Knapp died Friday morning after a protracted and vicious battle with a cancer that eventually settled in her brain, which is almost surely the most horrific way to go. She had been a sports columnist of serious and richly deserved acclaim in Philadelphia and San Francisco, and then became a senior editor at The New York Times, a delicate and often dysrhythmic dance between caring about your words and thoughts and trying to apply the same to someone else's.
But that's just inside-baseball stuff lost on most folks; what made Knapp's journey from field to desk is the fact that very often the journey to anywhere was what made her so exceptional. Rarely has someone whose relationship with the linear nature of time was so questionable been such a keen and diligent observer of the outside world. She could occasionally be a Tina Fey sketch when it came to making first pitch, opening tip, kickoff, or puck drop, but she managed never to miss the important details that made her work a little victory in the reader's day. And that skill led happily and wholly into her editing, which was thorough enough to be professional but light enough to keep her writers from lamenting her intrusions. She was relentlessly delightful and delightfully relentless.

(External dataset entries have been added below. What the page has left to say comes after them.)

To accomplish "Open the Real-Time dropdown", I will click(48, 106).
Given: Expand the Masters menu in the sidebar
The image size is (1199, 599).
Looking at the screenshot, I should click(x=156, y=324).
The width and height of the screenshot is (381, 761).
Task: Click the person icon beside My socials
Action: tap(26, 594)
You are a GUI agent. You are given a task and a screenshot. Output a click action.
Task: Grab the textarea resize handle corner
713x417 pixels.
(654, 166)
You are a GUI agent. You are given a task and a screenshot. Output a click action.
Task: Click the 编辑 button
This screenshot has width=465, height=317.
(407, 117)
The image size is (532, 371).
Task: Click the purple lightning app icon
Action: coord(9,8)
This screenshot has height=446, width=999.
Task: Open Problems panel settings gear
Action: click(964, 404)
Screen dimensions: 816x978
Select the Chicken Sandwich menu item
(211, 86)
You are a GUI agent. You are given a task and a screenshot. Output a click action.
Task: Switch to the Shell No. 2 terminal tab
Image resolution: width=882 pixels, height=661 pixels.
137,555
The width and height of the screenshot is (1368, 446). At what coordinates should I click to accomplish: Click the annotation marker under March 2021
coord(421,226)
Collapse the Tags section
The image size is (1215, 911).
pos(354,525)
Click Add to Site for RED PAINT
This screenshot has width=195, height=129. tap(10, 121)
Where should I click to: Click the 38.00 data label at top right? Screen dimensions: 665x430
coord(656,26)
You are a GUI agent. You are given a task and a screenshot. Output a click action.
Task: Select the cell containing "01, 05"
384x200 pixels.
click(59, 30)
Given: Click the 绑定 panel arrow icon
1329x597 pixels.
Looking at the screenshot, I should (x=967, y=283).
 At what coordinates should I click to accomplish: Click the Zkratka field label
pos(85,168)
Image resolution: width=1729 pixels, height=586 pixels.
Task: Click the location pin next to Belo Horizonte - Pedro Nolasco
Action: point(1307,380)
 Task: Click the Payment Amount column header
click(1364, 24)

But you could take her talent for granted because she could mesmerize you with her mastery of the shambolic. She began every day well-ordered and ready to face the joys of the day, but by sunset or game's end she transformed herself into a whirlwind of whirlwinds. Her hair, which was her primary instrument of stress relief, looked by writing time as though a family of badgers had rented it out as a boxing gym. She never failed to deliver the right column for the right reason, but she could make the drive there a hilarious adventure, and that's saying something given that she largely eschewed the automobile as a means of conveyance.
Indeed, of her awards and citations for writing and her generous spirit away from the job, nothing exceeded the day she rented a car to take the 35-mile trip from her San Francisco apartment to the 49ers' practice facility and in an inattentive moment dropped her keys in the press trailer toilet. Not fully satisfied with that particular forfeit, she then doubled down on the distraction of gravity by absentmindedly flushing the commode and sending the keys to a septic grave. When the other writers in the tent learned of the inadvertent tribute to Lucille Ball, nobody expressed surprise or even asked who could have performed such a comedically daft turn.
The only reactions were "Oh," "That must have been Gwen," and a regrettably charitable offer from a colleague at the San Francisco Chronicle (not me, because my minimal talents do not extend to either emergency plumbing or patience in rush-hour traffic) to drive her 25 miles to the airport, where she had rented the car, to get replacement keys and return her to Ninerville. She knew the price of being her, and if it meant needing seven hours and 120 miles to get to a place 35 miles away, well, that's how it had to be done. Details of efficiency are for candies, and Gwen Knapp was not to be deterred, not even in the face of the illness that beat her in ways that the details of normal life never could.
She came slightly too late to be part of the original vanguard of women sports journalists, but she was a grand example of the transition to industry-wide acceptance and admiration for women who could bring the goods. That is not a universal condition, to be sure, as America is currently in the grip of an aggressive re-embrace of its traditional societal hatreds and biases, but her gifts of thoroughness, observation, passion, nuance, instinct, and reverence through application of the written word are never in sufficient supply. She had all the game a journalist can have without the behaviors that turned some journalists into "brands," and in that way, she can still serve as an inspiration for those who came after her, now and for years to come. If nothing else, she can be a cautionary tale about keeping your keys in a safe, dry place.